■ REQUEST
Can you rewrite the stretch of the records below from the line containing "This screenshot has" through the end of the records, replacing "screenshot" with "screen capture" and leaving everything else unchanged? Leave the pictures out of your answer.
-- Begin --
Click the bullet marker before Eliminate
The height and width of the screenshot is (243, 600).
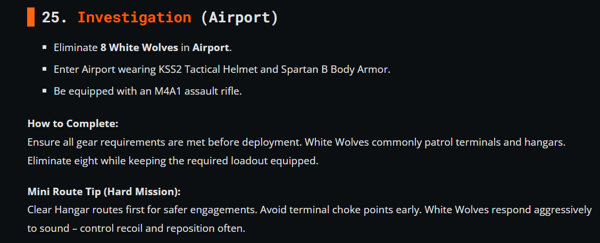click(45, 48)
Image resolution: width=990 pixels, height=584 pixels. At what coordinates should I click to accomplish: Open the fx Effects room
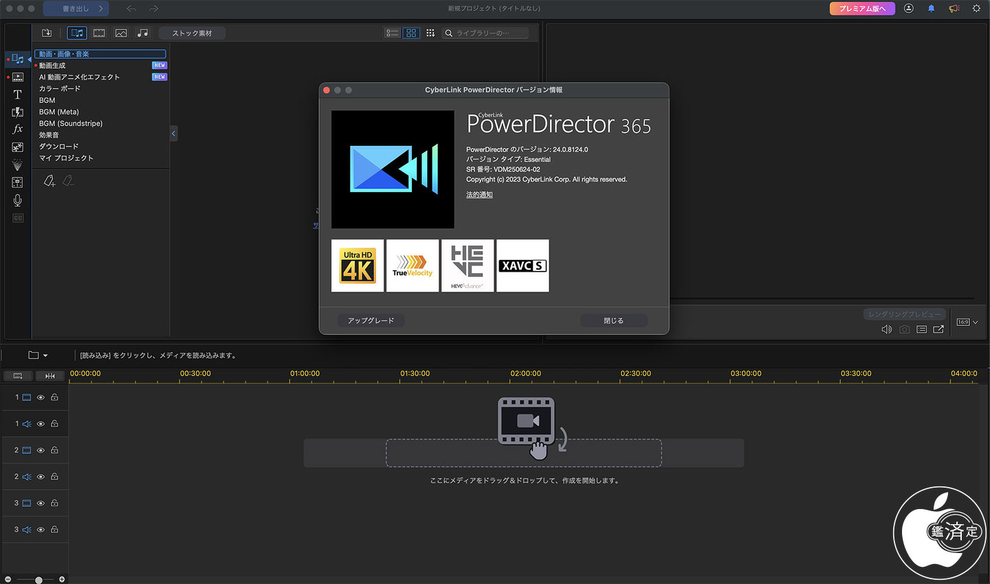pos(18,129)
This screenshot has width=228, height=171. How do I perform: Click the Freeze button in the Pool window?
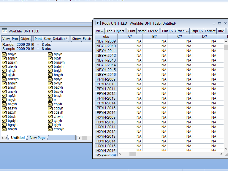pyautogui.click(x=153, y=31)
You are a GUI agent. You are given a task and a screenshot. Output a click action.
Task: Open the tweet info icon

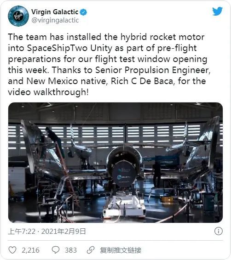pos(219,231)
-- End --
■ THE REPLY
This screen capture has width=228, height=171. How do I perform: Click the Freeze button in the Pool window?
pyautogui.click(x=153, y=31)
You are a GUI agent. You are given a task and a screen capture. Output a click action.
Task: Open the tweet info icon

pos(219,231)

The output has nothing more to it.